お買い物しませう

無事に買い物できるかな?というのは杞憂だった。

沖矢さんは少し野暮用があると言って別行動。

なので必然的にジンさんと二人で行動することになる。

「ねぇ、ジンさん。
ジンさんも自分の買い物していいよ?」

女の買い物は男の人にとっては退屈だろう、と思いジンさんに声をかけるが、

「何言ってやがる。
お前は今一文無しだろ?」

そ う だ っ た 。

この世界だとわたしのお金は使えないと思って、元の世界に置いてきたんだった。

「その顔は、忘れていたな?」

「……はい。そうです。
ジンさん、ごめんなさい。お世話になります」

「ふん。
お前には借りがあるからな。その礼だ」

「ジンさぁん…」

そうなのだ。元の世界ではわたしがジンさんを養っていたのだ。養うっていうのも違うけど、貢いでた。
うん。たぶんそんな感じ。

「ほら、さっさと行くぞ」

「うん!」

わたしは、嬉しくてついジンさんの腕に自分の腕を絡めた。

てっきり、くっつくなとか言って振り払われると思ってたんだけど、ジンさんはそのまま歩きはじめた。

はー……ジンさん、

「マジ好き。とでも思ってるんだろ?」

「な、なんで分かったの……?エスパーか!」

「お前のことなら全てお見通しだと言ったはずだぞ」

「なんてこった…!
あ、このお店見たい」

「あ?…さっさと選べよ」

それからジンさんとお店の中を見て回った。


さっさと選べとか言った割には、わたしと一緒に店内を回って服を見てくれる。

ジンさんはわたしのことを良く分かってらっしゃる様で、わたし好みの洋服を手に取った。

「あ、それいいなぁ」

ジンさんから受け取ると、体に当てて見る。
うん、結構好きだな。値段は…あー

「やっぱり、いいや」

「あ?何言ってんだ」

「いや、だって…高いんだもん」

わたしが棚に戻そうとすると、ジンさんにそれを奪われてしまった。

「何くだらねぇ事を気にしてやがる。お前は欲しい物を選べばいい」

「…あ、はい……」

頭をぽんぽんとされながら言われたもんだから、頷くしかなかった。

「この店で他に欲しいもんはあるか?」

「うーん、、、
あ、このワンピースがいいな」

「そうか。試着は?」

「え?面倒」

「……いいから一回着てみろ」

そう言われて、試着室に押し込まれた。

え、えー。

仕方なくワンピースに着替えて、試着室のカーテンを開けた。

「こ、こんな感じっすけど、どうすか?」

ジンさんは腕組みをしながら壁に凭れかかってわたしを見た。

本当に美ジンさんだよなー。
あ、さーせん。

「悪くねぇ」

「そっか。じゃあこれにしよう!」

そしてまたカーテンを閉めて着替えた。


試着室から出てジンさんにワンピースを渡すと、さっきの洋服と一緒にレジへと持って行き会計をしてくれた。

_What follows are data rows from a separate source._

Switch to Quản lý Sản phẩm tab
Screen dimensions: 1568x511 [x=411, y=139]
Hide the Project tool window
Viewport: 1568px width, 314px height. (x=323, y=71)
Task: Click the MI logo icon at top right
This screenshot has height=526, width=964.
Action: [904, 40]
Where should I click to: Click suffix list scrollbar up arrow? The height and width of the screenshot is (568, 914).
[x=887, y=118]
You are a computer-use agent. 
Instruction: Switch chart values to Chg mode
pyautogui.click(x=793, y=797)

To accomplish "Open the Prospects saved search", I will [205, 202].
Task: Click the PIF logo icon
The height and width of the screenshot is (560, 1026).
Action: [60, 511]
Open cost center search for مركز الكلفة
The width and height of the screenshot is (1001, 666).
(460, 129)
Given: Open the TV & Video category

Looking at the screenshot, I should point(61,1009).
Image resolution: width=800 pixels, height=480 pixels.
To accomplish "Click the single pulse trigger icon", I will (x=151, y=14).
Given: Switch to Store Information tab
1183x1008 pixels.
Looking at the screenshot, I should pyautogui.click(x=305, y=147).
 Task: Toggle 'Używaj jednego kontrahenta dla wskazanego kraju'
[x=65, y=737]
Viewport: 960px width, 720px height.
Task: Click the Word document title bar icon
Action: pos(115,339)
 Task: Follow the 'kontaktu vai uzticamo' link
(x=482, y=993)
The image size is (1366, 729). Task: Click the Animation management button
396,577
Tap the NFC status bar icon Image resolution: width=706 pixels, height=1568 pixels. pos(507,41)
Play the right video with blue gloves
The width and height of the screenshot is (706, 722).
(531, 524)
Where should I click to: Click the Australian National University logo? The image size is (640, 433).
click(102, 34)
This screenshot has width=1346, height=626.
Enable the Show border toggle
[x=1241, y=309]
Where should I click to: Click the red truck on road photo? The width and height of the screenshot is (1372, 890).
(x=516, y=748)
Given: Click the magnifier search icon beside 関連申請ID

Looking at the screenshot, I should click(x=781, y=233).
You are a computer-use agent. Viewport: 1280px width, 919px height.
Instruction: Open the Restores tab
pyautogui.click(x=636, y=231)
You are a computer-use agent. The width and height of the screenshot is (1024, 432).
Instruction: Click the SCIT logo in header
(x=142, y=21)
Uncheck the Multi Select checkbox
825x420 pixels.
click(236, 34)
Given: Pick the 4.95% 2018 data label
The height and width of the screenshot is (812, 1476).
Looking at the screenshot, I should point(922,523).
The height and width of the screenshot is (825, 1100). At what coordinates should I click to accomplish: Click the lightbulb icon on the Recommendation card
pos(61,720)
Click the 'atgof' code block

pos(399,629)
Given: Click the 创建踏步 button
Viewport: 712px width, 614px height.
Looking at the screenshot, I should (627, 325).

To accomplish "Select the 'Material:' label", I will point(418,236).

その後も別のお店を見て回って、何着かの服や靴を買ってもらった。

でも下着を買う時はさすがに、外で待っててもらった。




「ジンさん、ありがとう!」

「礼はいらねぇよ。
それより、知ってるか?男が女に服をプレゼントする意味を」

妖しく笑うジンさん。とっても嫌な予感がします。

「ま、まぁ、大人ですから」

えぇ、一応意味は知ってる。知ってるけどさ、

「ふん。なら、覚悟しとけよ?じっくり可愛がってやるからな……茜」

ジンさんが耳元で艶かしく囁かれて、わたしの思考回路はショートした。
顔から火が出るとはこのことか!

両手で顔を覆う。

「ジンさんのバカ…」

ジンさんなんて歩く18禁だ!


やっぱり無事では済まないわたしの買い物。